Whilst rationing is more closely associated with World War Two, the government also thought it necessary to impose restrictions on national food consumption at the beginning of 1918. Due to various factors, voluntary rationing was encouraged at the beginning of 1917 but as time went on, it became clear stricter rules would have to be implemented. The public were encouraged to save food so more could be sent to the soldiers fighting, and supply routes were also under threat from German U-boats. This led to panic buying towards the end of 1917 which meant long queues outside shops, and resulted in The Ministry of Food introducing rationing on items such as sugar, butter, lard, flour, meat and milk.
With restrictions firstly introduced in London, including for the Royal Family, they gradually spread to include the rest of the United Kingdom, and it can be seen that John’s book was issued on 15th October 1918, in the final few weeks of the conflict. It was outlined clearly through stamps who your specific suppliers were such as butchers, bakers and grocers. You had to register with them and could then only receive your produce from your designated shop.

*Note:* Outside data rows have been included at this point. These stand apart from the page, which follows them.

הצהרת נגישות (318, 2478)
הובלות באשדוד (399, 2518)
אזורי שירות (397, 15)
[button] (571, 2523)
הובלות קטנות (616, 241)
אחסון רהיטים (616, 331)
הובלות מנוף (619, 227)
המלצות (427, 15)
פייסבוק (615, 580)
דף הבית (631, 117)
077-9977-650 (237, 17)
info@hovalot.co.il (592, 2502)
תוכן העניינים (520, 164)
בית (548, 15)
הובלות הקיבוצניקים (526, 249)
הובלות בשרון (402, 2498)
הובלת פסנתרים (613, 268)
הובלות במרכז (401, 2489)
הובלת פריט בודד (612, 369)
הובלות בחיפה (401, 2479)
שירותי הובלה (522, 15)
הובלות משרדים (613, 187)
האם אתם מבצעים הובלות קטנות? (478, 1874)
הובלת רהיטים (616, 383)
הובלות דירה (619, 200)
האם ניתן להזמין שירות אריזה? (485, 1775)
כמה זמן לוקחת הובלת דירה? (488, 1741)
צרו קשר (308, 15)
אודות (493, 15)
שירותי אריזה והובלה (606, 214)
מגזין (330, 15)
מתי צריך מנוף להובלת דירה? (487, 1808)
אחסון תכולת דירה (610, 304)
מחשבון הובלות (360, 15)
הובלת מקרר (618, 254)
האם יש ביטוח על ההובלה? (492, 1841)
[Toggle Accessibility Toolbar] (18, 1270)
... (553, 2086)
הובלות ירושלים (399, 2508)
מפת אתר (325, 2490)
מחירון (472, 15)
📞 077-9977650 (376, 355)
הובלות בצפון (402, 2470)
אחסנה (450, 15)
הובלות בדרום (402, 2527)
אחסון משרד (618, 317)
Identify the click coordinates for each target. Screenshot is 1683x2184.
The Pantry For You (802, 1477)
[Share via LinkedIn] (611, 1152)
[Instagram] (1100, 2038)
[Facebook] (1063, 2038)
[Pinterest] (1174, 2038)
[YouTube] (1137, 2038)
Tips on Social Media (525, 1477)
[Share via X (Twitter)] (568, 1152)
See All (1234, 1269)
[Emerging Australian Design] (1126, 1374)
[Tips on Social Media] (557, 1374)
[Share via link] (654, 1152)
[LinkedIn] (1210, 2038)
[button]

Fruit and vegetable growing helped to assist with the hunger as these could be turned into preservable items like jams and chutney. Articles in local papers encouraged the sharing of tips and recipes which could be made from produce cultivated by families themselves, and the most effective practices to ensure the highest yields.
Whilst some items like butter were still rationed until 1920, families up and down the country must have been relieved not to have felt the full burden of such strict rules for too long, as unfortunately was the case subsequently when rationing was reintroduced in World War Two, continuing into the 1950s, long after the conflict had ended.